Saturday 21 April 2007
The extensive archive of Crabb Robinson, containing his diary (which he kept from 1811 to 1867), his reminiscences (which cover the years 1775 to 1843), his correspondence, travel journals and other papers, is one of the most important unpublished collections in Dr Williams’s Library. Crabb Robinson was the friend of Blake, Wordsworth, and Coleridge, and his accounts of them and of other writers are of great significance for students of Romanticism. As a young man he had a passionate interest in radical politics and rational dissent; he also studied for a period in Germany, where he met Goethe and Schiller, and he was an important disseminator of German thought in England. A man of many careers, interests, and causes, and a committed Unitarian, he covered the Peninsular War for The Times, was an important benefactor and member of Council at University College London, and supported the anti-slavery campaigner Thomas Clarkson.

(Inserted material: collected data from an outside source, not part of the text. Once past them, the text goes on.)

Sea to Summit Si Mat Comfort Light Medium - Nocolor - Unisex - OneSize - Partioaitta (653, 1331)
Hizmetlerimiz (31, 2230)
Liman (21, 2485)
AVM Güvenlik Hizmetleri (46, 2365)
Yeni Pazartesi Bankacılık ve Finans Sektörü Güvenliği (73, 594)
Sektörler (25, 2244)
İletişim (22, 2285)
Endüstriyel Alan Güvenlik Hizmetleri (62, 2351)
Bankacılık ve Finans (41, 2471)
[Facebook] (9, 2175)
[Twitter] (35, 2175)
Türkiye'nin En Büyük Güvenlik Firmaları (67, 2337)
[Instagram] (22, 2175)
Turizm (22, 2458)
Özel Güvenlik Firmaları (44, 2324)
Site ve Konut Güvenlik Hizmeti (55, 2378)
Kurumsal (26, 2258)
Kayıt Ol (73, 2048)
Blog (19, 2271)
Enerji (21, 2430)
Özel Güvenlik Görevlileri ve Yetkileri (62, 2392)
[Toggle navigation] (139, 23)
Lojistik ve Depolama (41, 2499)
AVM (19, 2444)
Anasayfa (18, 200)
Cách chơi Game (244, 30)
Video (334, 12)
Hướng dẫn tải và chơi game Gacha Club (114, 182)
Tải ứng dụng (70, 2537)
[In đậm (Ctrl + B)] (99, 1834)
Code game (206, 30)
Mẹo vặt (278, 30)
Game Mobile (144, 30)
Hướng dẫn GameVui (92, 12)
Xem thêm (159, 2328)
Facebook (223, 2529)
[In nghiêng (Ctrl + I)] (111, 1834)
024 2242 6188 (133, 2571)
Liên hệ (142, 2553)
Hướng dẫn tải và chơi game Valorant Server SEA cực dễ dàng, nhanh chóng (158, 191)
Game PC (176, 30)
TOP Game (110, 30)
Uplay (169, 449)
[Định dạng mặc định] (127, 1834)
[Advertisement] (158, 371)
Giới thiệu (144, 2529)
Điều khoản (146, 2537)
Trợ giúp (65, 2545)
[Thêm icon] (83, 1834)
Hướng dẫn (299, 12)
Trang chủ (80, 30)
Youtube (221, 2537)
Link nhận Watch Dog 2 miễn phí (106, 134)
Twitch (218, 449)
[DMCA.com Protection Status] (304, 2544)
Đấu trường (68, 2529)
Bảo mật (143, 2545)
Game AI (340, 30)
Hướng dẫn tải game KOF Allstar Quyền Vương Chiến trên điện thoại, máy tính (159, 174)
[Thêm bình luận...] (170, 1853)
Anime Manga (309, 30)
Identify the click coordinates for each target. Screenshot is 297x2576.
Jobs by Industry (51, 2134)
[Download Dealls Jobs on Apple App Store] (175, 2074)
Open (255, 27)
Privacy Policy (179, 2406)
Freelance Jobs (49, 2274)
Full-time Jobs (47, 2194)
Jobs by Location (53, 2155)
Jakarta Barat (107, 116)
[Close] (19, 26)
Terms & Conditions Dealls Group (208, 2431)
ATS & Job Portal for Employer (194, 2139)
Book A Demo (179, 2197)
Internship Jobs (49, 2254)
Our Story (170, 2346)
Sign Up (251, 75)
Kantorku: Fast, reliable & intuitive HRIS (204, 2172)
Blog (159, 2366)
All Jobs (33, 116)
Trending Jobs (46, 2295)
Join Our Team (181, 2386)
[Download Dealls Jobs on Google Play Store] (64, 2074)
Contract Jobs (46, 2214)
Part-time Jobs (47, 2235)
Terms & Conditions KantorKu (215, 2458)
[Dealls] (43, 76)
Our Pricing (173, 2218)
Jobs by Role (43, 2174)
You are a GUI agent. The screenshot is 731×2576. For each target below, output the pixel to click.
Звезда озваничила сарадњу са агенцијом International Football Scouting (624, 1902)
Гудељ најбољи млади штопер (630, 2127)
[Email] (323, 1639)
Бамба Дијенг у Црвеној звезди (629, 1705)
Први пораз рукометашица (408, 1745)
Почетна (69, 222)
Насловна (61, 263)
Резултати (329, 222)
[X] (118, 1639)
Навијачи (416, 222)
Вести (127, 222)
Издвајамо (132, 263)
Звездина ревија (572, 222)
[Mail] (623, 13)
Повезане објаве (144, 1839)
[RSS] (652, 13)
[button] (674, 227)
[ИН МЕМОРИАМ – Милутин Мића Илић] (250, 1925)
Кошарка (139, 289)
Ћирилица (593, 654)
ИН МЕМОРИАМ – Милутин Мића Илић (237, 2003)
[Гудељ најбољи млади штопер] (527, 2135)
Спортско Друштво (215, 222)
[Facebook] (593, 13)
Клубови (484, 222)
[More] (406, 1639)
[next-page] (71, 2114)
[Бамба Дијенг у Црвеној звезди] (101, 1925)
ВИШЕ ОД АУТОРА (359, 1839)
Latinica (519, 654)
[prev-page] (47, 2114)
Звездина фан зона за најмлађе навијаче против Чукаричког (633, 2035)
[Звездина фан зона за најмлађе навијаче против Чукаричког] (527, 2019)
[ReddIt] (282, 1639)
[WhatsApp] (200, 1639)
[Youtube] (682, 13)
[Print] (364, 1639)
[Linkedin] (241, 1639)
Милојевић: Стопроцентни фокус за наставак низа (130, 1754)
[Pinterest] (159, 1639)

A one-day workshop was held on Saturday 21 April 2007, with the purpose of bringing together people who have worked on the Crabb Robinson archive at Dr Williams’s Library and who are interested in contributing to a new scholarly edition of his correspondence and diaries. Six papers were given by scholars on different aspects of Robinson’s career and interests.
The papers were:
‘“Schelling considered me as a disciple which I am not”: Crabb Robinson on Schelling’ by Dr James Vigus, University of Jena
‘Crabb Robinson, Blake, and the Vaterländisches Museum’ by Dr Karen Junod, Lincoln College, Oxford
‘Crabb Robinson’s ubiquity’ by Professor Rosemary Ashton, University College London
‘The Religion of Crabb Robinson’ by Professor Tim Whelan, Georgia Southern University
‘Our Man in Spain: Henry Crabb Robinson as correspondent for The Times during the Peninsular War’ by Professor Karen Racine, University of Guelph
‘“Does Southey drive you mad?” The Poet Laureate, Henry Crabb Robinson and Elton Hamond’ by Dr Lynda Pratt, University of Nottingham, and Dr Ian Packer, University of Lincoln
In the discussion that followed it was agreed that an on-line Crabb Robinson bibliography of primary (manuscript and print) and secondary material would be published in due course. Karen Racine’s preliminary bibliography would form the basis for this work. Good progress was also made in establishing an editorial team to prepare Crabb Robinson’s diary for publication, consisting of James Vigus, Tim Whelan, and Karen Racine. The initial work will involve preparing an electronic text from the typescript copy which exists for the diary up to 1853, to be checked against the original manuscript.